### [WHAT YOU SHOULD DO]
Up to and including the line with "Given: Refresh the interactive videos list", please reproduce the lines below exactly, beginning with the first.
AVAILABLE DATA below:
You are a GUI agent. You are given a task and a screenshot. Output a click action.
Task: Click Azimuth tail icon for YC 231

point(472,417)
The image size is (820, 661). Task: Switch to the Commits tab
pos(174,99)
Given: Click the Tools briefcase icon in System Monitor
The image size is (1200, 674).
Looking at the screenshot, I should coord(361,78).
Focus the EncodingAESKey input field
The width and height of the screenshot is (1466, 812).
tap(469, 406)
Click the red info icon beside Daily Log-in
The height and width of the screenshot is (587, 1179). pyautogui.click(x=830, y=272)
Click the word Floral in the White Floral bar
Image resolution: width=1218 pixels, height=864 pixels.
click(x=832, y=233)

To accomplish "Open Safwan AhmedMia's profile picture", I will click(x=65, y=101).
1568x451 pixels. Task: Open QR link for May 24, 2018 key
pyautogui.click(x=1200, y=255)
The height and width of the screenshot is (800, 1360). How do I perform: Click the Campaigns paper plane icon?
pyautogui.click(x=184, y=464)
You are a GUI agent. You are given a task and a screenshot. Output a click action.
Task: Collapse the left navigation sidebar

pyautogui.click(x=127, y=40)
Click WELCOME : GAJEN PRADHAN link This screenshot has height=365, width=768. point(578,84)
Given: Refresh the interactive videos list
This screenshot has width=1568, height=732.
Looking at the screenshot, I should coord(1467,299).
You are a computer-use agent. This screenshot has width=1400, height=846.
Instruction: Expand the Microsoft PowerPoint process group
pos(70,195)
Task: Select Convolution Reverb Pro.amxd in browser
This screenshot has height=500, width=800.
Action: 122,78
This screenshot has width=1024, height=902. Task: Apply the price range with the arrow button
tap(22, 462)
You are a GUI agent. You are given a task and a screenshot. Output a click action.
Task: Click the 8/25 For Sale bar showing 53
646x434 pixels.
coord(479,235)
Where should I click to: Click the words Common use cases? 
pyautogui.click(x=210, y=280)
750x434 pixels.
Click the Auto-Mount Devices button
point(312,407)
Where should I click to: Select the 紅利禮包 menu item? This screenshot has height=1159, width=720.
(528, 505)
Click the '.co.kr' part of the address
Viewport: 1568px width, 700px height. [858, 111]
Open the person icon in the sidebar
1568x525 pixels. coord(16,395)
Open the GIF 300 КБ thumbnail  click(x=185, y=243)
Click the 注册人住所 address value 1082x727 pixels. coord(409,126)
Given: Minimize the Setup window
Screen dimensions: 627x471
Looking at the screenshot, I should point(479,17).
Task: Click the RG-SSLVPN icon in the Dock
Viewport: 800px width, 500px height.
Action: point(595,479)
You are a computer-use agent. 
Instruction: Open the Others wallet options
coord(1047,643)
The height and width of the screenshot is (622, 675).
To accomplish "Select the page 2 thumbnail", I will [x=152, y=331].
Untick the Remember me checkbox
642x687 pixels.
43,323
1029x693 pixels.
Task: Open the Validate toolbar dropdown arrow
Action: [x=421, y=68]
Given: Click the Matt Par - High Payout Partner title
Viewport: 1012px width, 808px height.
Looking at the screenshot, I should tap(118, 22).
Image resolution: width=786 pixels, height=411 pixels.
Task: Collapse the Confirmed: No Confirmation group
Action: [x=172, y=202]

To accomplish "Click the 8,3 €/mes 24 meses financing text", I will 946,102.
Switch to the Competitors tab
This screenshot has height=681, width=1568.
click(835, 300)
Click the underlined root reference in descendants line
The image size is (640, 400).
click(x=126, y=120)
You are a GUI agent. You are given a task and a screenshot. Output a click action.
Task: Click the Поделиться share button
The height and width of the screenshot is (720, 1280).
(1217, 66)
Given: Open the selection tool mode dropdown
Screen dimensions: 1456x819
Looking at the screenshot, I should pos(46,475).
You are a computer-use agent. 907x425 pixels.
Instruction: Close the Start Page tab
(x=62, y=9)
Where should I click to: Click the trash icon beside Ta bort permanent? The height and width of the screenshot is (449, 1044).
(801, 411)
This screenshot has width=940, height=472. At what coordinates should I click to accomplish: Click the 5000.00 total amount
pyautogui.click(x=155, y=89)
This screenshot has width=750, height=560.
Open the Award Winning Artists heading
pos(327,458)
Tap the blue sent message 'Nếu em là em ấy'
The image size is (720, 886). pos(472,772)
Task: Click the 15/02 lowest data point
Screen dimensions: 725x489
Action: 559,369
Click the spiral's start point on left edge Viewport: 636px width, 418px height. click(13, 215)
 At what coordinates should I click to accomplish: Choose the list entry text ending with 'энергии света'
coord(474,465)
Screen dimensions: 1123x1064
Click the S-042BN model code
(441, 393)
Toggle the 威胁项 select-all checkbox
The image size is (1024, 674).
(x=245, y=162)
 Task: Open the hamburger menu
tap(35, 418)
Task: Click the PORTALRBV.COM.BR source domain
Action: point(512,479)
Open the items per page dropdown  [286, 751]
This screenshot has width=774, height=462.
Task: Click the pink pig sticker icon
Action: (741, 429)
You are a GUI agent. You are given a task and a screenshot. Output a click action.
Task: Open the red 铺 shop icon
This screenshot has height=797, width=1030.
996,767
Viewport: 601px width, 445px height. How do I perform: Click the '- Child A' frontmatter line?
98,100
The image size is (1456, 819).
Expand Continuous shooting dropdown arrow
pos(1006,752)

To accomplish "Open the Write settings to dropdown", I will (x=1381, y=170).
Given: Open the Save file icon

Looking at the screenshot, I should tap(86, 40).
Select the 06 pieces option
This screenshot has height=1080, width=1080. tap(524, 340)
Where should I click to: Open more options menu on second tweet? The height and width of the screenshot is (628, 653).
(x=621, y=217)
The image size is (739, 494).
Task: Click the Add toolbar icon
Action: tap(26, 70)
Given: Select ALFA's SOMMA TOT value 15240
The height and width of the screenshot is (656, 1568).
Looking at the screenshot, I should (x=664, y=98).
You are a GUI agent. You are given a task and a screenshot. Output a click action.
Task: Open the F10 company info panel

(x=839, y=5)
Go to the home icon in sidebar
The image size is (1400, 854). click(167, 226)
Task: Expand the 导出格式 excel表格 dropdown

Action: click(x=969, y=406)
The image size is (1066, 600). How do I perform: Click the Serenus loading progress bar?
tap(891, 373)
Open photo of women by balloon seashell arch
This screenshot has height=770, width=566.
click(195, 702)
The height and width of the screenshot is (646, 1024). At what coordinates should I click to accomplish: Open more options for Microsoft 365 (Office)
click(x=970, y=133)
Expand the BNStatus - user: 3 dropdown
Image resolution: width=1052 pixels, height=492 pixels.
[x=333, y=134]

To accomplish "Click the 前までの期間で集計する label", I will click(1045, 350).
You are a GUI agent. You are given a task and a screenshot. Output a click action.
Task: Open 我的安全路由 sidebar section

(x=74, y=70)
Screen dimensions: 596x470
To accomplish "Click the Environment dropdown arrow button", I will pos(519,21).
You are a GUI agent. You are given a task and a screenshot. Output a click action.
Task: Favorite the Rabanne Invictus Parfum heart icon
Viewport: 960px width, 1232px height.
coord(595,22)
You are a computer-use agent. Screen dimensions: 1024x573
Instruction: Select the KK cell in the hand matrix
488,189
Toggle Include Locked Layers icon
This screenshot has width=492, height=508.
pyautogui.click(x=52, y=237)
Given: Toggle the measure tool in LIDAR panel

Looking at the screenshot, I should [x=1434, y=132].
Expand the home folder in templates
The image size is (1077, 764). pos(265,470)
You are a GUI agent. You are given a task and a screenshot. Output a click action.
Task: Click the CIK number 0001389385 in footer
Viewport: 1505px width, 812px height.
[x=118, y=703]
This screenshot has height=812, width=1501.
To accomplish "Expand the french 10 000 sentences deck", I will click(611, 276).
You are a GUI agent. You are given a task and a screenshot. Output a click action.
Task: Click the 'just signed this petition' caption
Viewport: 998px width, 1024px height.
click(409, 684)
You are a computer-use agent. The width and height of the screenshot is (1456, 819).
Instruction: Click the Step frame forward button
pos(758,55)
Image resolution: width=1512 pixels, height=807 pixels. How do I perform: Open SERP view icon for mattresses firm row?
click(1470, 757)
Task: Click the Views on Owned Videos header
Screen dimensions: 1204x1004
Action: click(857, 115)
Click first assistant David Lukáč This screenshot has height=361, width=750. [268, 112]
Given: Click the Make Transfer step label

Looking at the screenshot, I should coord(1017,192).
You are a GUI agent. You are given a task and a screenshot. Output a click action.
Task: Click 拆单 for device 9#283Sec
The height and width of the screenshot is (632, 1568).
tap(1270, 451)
End of AVAILABLE DATA.
### [RESPONSE]
You are a GUI agent. You are given a task and a screenshot. Output a click action.
Task: Click Azimuth tail icon for YC 231

point(472,417)
The image size is (820, 661). Task: Switch to the Commits tab
pos(174,99)
Given: Click the Tools briefcase icon in System Monitor
The image size is (1200, 674).
Looking at the screenshot, I should coord(361,78).
Focus the EncodingAESKey input field
The width and height of the screenshot is (1466, 812).
tap(469, 406)
Click the red info icon beside Daily Log-in
The height and width of the screenshot is (587, 1179). pyautogui.click(x=830, y=272)
Click the word Floral in the White Floral bar
Image resolution: width=1218 pixels, height=864 pixels.
click(x=832, y=233)

To accomplish "Open Safwan AhmedMia's profile picture", I will click(x=65, y=101).
1568x451 pixels. Task: Open QR link for May 24, 2018 key
pyautogui.click(x=1200, y=255)
The height and width of the screenshot is (800, 1360). How do I perform: Click the Campaigns paper plane icon?
pyautogui.click(x=184, y=464)
You are a GUI agent. You are given a task and a screenshot. Output a click action.
Task: Collapse the left navigation sidebar

pyautogui.click(x=127, y=40)
Click WELCOME : GAJEN PRADHAN link This screenshot has height=365, width=768. point(578,84)
Given: Refresh the interactive videos list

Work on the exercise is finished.